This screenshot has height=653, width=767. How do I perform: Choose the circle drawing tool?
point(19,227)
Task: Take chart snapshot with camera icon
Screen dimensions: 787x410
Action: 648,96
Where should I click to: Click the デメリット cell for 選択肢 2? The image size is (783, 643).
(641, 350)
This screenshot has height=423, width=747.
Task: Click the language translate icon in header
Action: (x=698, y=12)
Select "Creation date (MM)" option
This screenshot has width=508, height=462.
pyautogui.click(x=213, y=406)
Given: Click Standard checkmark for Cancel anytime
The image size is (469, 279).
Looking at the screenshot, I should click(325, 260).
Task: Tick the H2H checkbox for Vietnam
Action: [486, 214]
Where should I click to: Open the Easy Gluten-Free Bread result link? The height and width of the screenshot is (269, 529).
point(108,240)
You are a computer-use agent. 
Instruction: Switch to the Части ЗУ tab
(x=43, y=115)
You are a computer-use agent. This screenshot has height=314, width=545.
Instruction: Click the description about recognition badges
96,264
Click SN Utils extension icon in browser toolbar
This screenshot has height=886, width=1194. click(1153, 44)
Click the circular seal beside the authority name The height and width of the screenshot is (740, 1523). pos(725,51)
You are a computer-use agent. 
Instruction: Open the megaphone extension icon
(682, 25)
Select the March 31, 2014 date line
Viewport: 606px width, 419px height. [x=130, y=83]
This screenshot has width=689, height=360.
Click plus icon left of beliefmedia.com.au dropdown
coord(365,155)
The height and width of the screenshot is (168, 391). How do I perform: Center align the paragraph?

_ _ _ _ _

Your task is to output the full set of records exactly as presented.

This screenshot has height=653, width=767. How do I perform: Choose the circle drawing tool?
point(19,227)
Task: Take chart snapshot with camera icon
Screen dimensions: 787x410
Action: 648,96
Where should I click to: Click the デメリット cell for 選択肢 2? The image size is (783, 643).
(641, 350)
This screenshot has height=423, width=747.
Task: Click the language translate icon in header
Action: (x=698, y=12)
Select "Creation date (MM)" option
This screenshot has width=508, height=462.
pyautogui.click(x=213, y=406)
Given: Click Standard checkmark for Cancel anytime
The image size is (469, 279).
Looking at the screenshot, I should click(325, 260).
Task: Tick the H2H checkbox for Vietnam
Action: [486, 214]
Where should I click to: Open the Easy Gluten-Free Bread result link? The height and width of the screenshot is (269, 529).
point(108,240)
You are a computer-use agent. 
Instruction: Switch to the Части ЗУ tab
(x=43, y=115)
You are a computer-use agent. This screenshot has height=314, width=545.
Instruction: Click the description about recognition badges
96,264
Click SN Utils extension icon in browser toolbar
This screenshot has height=886, width=1194. click(1153, 44)
Click the circular seal beside the authority name The height and width of the screenshot is (740, 1523). pos(725,51)
You are a computer-use agent. 
Instruction: Open the megaphone extension icon
(682, 25)
Select the March 31, 2014 date line
Viewport: 606px width, 419px height. [x=130, y=83]
This screenshot has width=689, height=360.
Click plus icon left of beliefmedia.com.au dropdown
coord(365,155)
The height and width of the screenshot is (168, 391). How do I perform: Center align the paragraph?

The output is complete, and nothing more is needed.